## Directive
Can you copy the records word for word, from the line that contains "Click the account" through the line that contains "(x=15, y=10)"?

===== Data excerpts

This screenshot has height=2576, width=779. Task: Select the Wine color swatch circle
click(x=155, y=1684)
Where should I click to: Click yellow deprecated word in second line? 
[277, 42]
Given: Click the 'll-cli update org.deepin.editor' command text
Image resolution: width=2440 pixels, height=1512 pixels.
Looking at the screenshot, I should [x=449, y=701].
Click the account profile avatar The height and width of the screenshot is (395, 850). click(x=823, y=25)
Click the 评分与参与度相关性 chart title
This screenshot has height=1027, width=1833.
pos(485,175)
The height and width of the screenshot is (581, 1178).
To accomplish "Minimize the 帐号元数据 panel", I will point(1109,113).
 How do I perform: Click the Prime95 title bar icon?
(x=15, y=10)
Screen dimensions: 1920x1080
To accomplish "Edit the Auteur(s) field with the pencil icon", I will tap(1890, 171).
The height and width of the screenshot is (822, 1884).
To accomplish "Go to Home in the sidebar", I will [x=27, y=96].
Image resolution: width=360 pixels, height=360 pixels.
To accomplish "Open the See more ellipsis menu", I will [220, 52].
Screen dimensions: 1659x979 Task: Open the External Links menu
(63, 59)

==========

## Result below
Click the account profile avatar The height and width of the screenshot is (395, 850). click(x=823, y=25)
Click the 评分与参与度相关性 chart title
This screenshot has height=1027, width=1833.
pos(485,175)
The height and width of the screenshot is (581, 1178).
To accomplish "Minimize the 帐号元数据 panel", I will point(1109,113).
 How do I perform: Click the Prime95 title bar icon?
(x=15, y=10)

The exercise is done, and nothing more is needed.